今週のContest Management System (2)

CMS (Contest Management System) の最近の動向について書いてみようかなと思います企画2週目

DBモデルの修整とインポーターのダイエット

lerks(Luca) がDBモデルの細かい問題点をチェックし、修整しています。

例えば、アクセス元の許可リストとしてIPアドレスを指定する場面があり、今まではワイルドカードを0.0.0.0として表していましたが、現在はnullで表すようになりました。

現在もTODOがいくつかあるようです。(例: SubmissionのDBエントリのコード中にLANGUAGES_MAPという定数値が埋め込まれているが、これはモデルとは関係ないので別の場所に移動する。など)

さらに、コンテストデータをインポート/エクスポートするためのツール(YamlImporterやContestExporter) に対してもlerksは修整を行う予定です。

これらのツールは、内部でDBモデルを直接使用していますが、これをできるだけ自然に行えるように直して行きたいというようなことが書かれています。

スコアタイプのUI

管理画面では、課題タイプ(バッチ、通信、出力のみなど…) にあわせて設定画面が変化しますが、スコアタイプ(グループ最小や相対評価など…)のパラメーターは常に1行のみ(JSONオブジェクトを文字列化したもの)です。

これではユーザビリティーが低いので、ScoreType内でUIを指定できるようにしたいという提案がなされています。

ボスニアチームの採用

ボスニアCMSの採用が検討している人がMLに質問を投げていました。

  • イタリア形式をそのまま採用しようとしているが、GENファイル(テストグループを指定するファイル)の仕様がわからず困っている。行の内容にかかわらず、行数 = テストケースの数ぶんが最初のテストケースから順番に使われるのか?
    • その通りである。
  • cmsResourceServiceを使っても、全てのサービスが5秒ごとに再起動してしまう。これは何故か?
    • cms.confの中にあるprocess_cmdlineの中身が、ps axを行った時の表示と対応しているかどうかをチェックしてほしい。なおこの件については、CMS側の仕様を変更する提案がなされている。 https://github.com/cms-dev/cms/issues/142

process_cmdlineの仕様変更

上の質問に関連して、process_cmdlineの仕様変更をするという提案がありました。 ( https://github.com/cms-dev/cms/issues/142 )

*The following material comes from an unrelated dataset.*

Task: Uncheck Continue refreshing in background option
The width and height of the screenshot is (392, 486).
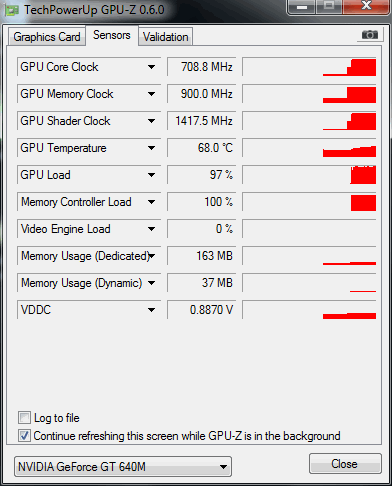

process_cmdlineはデフォルトが/usr/bin/pythonになっていますが、Ubuntuでの適切な設定は/usr/bin/python2であり、この変更を忘れると全てのサービスが5秒ごとに再起動するという不可解な現象に遭遇することになります。これは多くの人が引っかかる共通のトラップになりつつあります。

そこで、psを使ってプロセスの生存確認を行うよりも良い方法を探そうというのがこの提案です。

例えば

  • 呼び出された側のプロセスがpidをどこかに記録しておき、そのpidを用いて生存確認をする。
  • Pythonのmultiprocessingモジュールを使う。これは、スレッドよりも分離度が高い平行コンピューティング用のモジュールである。

といった方法が提案されています。

翻訳できない文字列

一部の翻訳するべき文字列が、トランスレーターを経由しているにも関わらず、ソースコード中のgettextに検出されない位置に書かれているために、potファイルに出力されないという問題が提起されました、例えば、一部のHTMLテンプレートがPython中の文字列定数として表現されているものを、独立したHTMLファイルにするなどによって解決できると考えられます。

また、コンテスト全体のロケールが設定されているにも関わらず、ログイン前の画面で正しく翻訳が表示されないバグも指摘されました。これも自明な方法で直せそうだと考えられます。